An emulsion is a mixture of two or more liquids that does not separate (or separates only very slowly). Visualize what happens when you pour oil and vinegar into a glass? After only a short time, the oil will float to the top and the vinegar will be at the bottom.
In an emulsion, tiny droplets, each the size of 100 nanometer or less, of one of the liquids (the dispersed phase) are suspended and distributed evenly in the other liquid (the continuous phase).

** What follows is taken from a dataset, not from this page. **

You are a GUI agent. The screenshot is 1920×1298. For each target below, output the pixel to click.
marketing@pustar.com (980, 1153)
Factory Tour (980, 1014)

Most emulsions are not completely stable. They slowly separate into their composite liquids. This speed of separation is influenced by the starting quality of the emulsion, but temperature is also known to have a negative effect. In food industry, stabilizers are often used to keep liquids emulsified. If used, you will find stabilizers listed on the food label (either by its name, such as pectin or gum, or by its E number, generally in the range of E-400 to E-499).
Interestingly, no chemical reaction happens in an emulsion. However, an emulsion may have an effect on the taste of the liquid. This is related to the specific surface area of the dispersed liquid.
Emulsions are a subset of colloids. Milk is a good example of a colloid: tiny particles of fat and other ingredients are "floating" in water, never to settle. We talk about emulsions when all materials involved are liquid.
Sometimes two liquids will need some help in order to emulsify. Generally this helper liquid will reduce the surface tension of one of the liquids or stabilize.
Emulsions do not come into existence by itself; generally speaking it needs a lot of agitation, like shaking or whisking, for two liquids to form an emulsion.
In the kitchen, you hope to see an emulsion develop when making mayonnaise (the oil being "absorbed" by the egg yoke mixture) or when making a vinaigrette. Pro tip from James Martin when making a vinaigrette with oil and vinegar: add a tablespoon of (cold) water and whisk vigorously!